== Exercise data

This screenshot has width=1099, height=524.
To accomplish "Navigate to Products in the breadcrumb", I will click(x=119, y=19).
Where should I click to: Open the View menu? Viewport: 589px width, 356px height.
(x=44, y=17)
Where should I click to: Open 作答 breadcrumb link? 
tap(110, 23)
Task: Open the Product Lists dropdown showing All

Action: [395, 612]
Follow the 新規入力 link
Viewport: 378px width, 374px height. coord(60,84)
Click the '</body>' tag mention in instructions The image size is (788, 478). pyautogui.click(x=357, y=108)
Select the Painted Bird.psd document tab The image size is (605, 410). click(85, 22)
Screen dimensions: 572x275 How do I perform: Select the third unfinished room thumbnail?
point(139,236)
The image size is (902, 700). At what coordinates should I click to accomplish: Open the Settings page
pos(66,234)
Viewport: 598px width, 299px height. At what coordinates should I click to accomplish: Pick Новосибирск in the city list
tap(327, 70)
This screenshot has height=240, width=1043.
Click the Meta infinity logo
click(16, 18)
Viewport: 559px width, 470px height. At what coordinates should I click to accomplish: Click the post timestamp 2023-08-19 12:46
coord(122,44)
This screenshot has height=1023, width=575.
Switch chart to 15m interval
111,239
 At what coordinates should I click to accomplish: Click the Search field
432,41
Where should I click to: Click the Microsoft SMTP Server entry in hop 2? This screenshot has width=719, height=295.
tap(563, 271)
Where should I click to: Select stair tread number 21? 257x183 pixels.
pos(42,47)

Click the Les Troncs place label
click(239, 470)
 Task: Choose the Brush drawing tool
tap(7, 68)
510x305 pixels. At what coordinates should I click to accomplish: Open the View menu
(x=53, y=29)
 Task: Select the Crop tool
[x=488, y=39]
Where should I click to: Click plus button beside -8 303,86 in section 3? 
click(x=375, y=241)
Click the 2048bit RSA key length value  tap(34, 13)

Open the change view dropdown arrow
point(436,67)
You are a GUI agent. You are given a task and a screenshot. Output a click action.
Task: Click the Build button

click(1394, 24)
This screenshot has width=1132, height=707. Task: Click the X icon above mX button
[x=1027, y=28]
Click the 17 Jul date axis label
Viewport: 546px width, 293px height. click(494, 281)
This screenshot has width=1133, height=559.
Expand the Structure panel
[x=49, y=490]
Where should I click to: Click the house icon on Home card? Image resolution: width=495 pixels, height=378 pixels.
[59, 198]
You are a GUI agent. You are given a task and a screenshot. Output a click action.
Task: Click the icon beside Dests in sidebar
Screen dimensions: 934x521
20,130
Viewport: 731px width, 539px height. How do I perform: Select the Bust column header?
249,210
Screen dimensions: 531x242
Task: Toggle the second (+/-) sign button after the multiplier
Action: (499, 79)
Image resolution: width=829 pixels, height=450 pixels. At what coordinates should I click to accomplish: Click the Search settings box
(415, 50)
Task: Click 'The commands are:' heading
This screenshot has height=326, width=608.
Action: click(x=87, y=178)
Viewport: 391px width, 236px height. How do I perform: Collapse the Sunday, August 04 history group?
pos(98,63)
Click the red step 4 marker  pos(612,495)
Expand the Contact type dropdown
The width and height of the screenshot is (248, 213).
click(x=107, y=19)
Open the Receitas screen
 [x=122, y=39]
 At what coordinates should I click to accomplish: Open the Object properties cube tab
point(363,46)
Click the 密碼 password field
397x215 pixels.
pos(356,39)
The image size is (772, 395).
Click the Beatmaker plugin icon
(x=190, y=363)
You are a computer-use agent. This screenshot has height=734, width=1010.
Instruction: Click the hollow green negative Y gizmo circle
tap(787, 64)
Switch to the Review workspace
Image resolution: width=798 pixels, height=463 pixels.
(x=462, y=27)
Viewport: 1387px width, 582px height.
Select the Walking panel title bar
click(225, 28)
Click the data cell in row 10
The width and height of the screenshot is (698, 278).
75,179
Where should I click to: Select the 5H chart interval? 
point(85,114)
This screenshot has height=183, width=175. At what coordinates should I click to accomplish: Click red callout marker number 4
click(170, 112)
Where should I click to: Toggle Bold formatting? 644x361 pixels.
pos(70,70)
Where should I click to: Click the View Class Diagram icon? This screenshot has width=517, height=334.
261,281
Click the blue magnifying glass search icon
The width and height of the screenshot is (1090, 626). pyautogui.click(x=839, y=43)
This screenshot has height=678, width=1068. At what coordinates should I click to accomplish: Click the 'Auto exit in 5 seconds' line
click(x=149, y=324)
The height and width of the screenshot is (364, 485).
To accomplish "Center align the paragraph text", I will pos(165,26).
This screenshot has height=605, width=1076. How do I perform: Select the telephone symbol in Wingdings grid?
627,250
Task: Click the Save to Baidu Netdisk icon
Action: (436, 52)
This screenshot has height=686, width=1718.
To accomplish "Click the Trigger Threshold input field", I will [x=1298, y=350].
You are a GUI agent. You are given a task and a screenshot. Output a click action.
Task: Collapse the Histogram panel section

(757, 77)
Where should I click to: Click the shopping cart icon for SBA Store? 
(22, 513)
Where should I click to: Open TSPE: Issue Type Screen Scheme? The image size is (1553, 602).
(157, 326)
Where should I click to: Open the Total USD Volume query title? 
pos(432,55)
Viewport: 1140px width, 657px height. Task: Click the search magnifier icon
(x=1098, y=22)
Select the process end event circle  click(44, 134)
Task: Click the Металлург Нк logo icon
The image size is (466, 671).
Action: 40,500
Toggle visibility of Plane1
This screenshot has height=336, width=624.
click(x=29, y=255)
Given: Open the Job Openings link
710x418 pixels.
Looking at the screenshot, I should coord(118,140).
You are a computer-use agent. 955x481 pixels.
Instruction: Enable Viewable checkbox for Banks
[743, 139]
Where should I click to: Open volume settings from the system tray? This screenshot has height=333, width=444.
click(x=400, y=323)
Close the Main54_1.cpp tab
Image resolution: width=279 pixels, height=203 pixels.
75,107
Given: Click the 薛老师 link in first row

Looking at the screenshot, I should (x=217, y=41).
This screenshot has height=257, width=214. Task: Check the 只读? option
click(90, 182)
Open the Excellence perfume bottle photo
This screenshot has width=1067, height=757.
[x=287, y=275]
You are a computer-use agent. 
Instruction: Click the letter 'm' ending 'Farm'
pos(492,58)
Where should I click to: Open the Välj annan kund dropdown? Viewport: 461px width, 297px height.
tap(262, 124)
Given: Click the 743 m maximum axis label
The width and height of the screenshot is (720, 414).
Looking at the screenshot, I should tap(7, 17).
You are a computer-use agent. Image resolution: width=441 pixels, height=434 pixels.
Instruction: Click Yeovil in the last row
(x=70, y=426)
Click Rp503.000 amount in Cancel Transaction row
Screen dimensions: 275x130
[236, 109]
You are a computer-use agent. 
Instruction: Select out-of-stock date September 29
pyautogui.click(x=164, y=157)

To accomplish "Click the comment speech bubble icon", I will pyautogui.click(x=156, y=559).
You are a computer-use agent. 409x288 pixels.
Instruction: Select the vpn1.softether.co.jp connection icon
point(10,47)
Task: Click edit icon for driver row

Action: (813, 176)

====

▶ _What you have to do_
Nothing should be omitted or altered. Retype the records exactly.

▶ _Expected answer_
This screenshot has width=1099, height=524.
To accomplish "Navigate to Products in the breadcrumb", I will click(x=119, y=19).
Where should I click to: Open the View menu? Viewport: 589px width, 356px height.
(x=44, y=17)
Where should I click to: Open 作答 breadcrumb link? 
tap(110, 23)
Task: Open the Product Lists dropdown showing All

Action: [395, 612]
Follow the 新規入力 link
Viewport: 378px width, 374px height. coord(60,84)
Click the '</body>' tag mention in instructions The image size is (788, 478). pyautogui.click(x=357, y=108)
Select the Painted Bird.psd document tab The image size is (605, 410). click(85, 22)
Screen dimensions: 572x275 How do I perform: Select the third unfinished room thumbnail?
point(139,236)
The image size is (902, 700). At what coordinates should I click to accomplish: Open the Settings page
pos(66,234)
Viewport: 598px width, 299px height. At what coordinates should I click to accomplish: Pick Новосибирск in the city list
tap(327, 70)
This screenshot has height=240, width=1043.
Click the Meta infinity logo
click(16, 18)
Viewport: 559px width, 470px height. At what coordinates should I click to accomplish: Click the post timestamp 2023-08-19 12:46
coord(122,44)
This screenshot has height=1023, width=575.
Switch chart to 15m interval
111,239
 At what coordinates should I click to accomplish: Click the Search field
432,41
Where should I click to: Click the Microsoft SMTP Server entry in hop 2? This screenshot has width=719, height=295.
tap(563, 271)
Where should I click to: Select stair tread number 21? 257x183 pixels.
pos(42,47)

Click the Les Troncs place label
click(239, 470)
 Task: Choose the Brush drawing tool
tap(7, 68)
510x305 pixels. At what coordinates should I click to accomplish: Open the View menu
(x=53, y=29)
 Task: Select the Crop tool
[x=488, y=39]
Where should I click to: Click plus button beside -8 303,86 in section 3? 
click(x=375, y=241)
Click the 2048bit RSA key length value  tap(34, 13)

Open the change view dropdown arrow
point(436,67)
You are a GUI agent. You are given a task and a screenshot. Output a click action.
Task: Click the Build button

click(1394, 24)
This screenshot has width=1132, height=707. Task: Click the X icon above mX button
[x=1027, y=28]
Click the 17 Jul date axis label
Viewport: 546px width, 293px height. click(494, 281)
This screenshot has width=1133, height=559.
Expand the Structure panel
[x=49, y=490]
Where should I click to: Click the house icon on Home card? Image resolution: width=495 pixels, height=378 pixels.
[59, 198]
You are a GUI agent. You are given a task and a screenshot. Output a click action.
Task: Click the icon beside Dests in sidebar
Screen dimensions: 934x521
20,130
Viewport: 731px width, 539px height. How do I perform: Select the Bust column header?
249,210
Screen dimensions: 531x242
Task: Toggle the second (+/-) sign button after the multiplier
Action: (499, 79)
Image resolution: width=829 pixels, height=450 pixels. At what coordinates should I click to accomplish: Click the Search settings box
(415, 50)
Task: Click 'The commands are:' heading
This screenshot has height=326, width=608.
Action: click(x=87, y=178)
Viewport: 391px width, 236px height. How do I perform: Collapse the Sunday, August 04 history group?
pos(98,63)
Click the red step 4 marker  pos(612,495)
Expand the Contact type dropdown
The width and height of the screenshot is (248, 213).
click(x=107, y=19)
Open the Receitas screen
 [x=122, y=39]
 At what coordinates should I click to accomplish: Open the Object properties cube tab
point(363,46)
Click the 密碼 password field
397x215 pixels.
pos(356,39)
The image size is (772, 395).
Click the Beatmaker plugin icon
(x=190, y=363)
You are a computer-use agent. This screenshot has height=734, width=1010.
Instruction: Click the hollow green negative Y gizmo circle
tap(787, 64)
Switch to the Review workspace
Image resolution: width=798 pixels, height=463 pixels.
(x=462, y=27)
Viewport: 1387px width, 582px height.
Select the Walking panel title bar
click(225, 28)
Click the data cell in row 10
The width and height of the screenshot is (698, 278).
75,179
Where should I click to: Select the 5H chart interval? 
point(85,114)
This screenshot has height=183, width=175. At what coordinates should I click to accomplish: Click red callout marker number 4
click(170, 112)
Where should I click to: Toggle Bold formatting? 644x361 pixels.
pos(70,70)
Where should I click to: Click the View Class Diagram icon? This screenshot has width=517, height=334.
261,281
Click the blue magnifying glass search icon
The width and height of the screenshot is (1090, 626). pyautogui.click(x=839, y=43)
This screenshot has height=678, width=1068. At what coordinates should I click to accomplish: Click the 'Auto exit in 5 seconds' line
click(x=149, y=324)
The height and width of the screenshot is (364, 485).
To accomplish "Center align the paragraph text", I will pos(165,26).
This screenshot has height=605, width=1076. How do I perform: Select the telephone symbol in Wingdings grid?
627,250
Task: Click the Save to Baidu Netdisk icon
Action: (436, 52)
This screenshot has height=686, width=1718.
To accomplish "Click the Trigger Threshold input field", I will [x=1298, y=350].
You are a GUI agent. You are given a task and a screenshot. Output a click action.
Task: Collapse the Histogram panel section

(757, 77)
Where should I click to: Click the shopping cart icon for SBA Store? 
(22, 513)
Where should I click to: Open TSPE: Issue Type Screen Scheme? The image size is (1553, 602).
(157, 326)
Where should I click to: Open the Total USD Volume query title? 
pos(432,55)
Viewport: 1140px width, 657px height. Task: Click the search magnifier icon
(x=1098, y=22)
Select the process end event circle  click(44, 134)
Task: Click the Металлург Нк logo icon
The image size is (466, 671).
Action: 40,500
Toggle visibility of Plane1
This screenshot has height=336, width=624.
click(x=29, y=255)
Given: Open the Job Openings link
710x418 pixels.
Looking at the screenshot, I should coord(118,140).
You are a computer-use agent. 955x481 pixels.
Instruction: Enable Viewable checkbox for Banks
[743, 139]
Where should I click to: Open volume settings from the system tray? This screenshot has height=333, width=444.
click(x=400, y=323)
Close the Main54_1.cpp tab
Image resolution: width=279 pixels, height=203 pixels.
75,107
Given: Click the 薛老师 link in first row

Looking at the screenshot, I should (x=217, y=41).
This screenshot has height=257, width=214. Task: Check the 只读? option
click(90, 182)
Open the Excellence perfume bottle photo
This screenshot has width=1067, height=757.
[x=287, y=275]
You are a computer-use agent. 
Instruction: Click the letter 'm' ending 'Farm'
pos(492,58)
Where should I click to: Open the Välj annan kund dropdown? Viewport: 461px width, 297px height.
tap(262, 124)
Given: Click the 743 m maximum axis label
The width and height of the screenshot is (720, 414).
Looking at the screenshot, I should tap(7, 17).
You are a computer-use agent. Image resolution: width=441 pixels, height=434 pixels.
Instruction: Click Yeovil in the last row
(x=70, y=426)
Click Rp503.000 amount in Cancel Transaction row
Screen dimensions: 275x130
[236, 109]
You are a computer-use agent. 
Instruction: Select out-of-stock date September 29
pyautogui.click(x=164, y=157)

To accomplish "Click the comment speech bubble icon", I will pyautogui.click(x=156, y=559).
You are a computer-use agent. 409x288 pixels.
Instruction: Select the vpn1.softether.co.jp connection icon
point(10,47)
Task: Click edit icon for driver row

Action: (813, 176)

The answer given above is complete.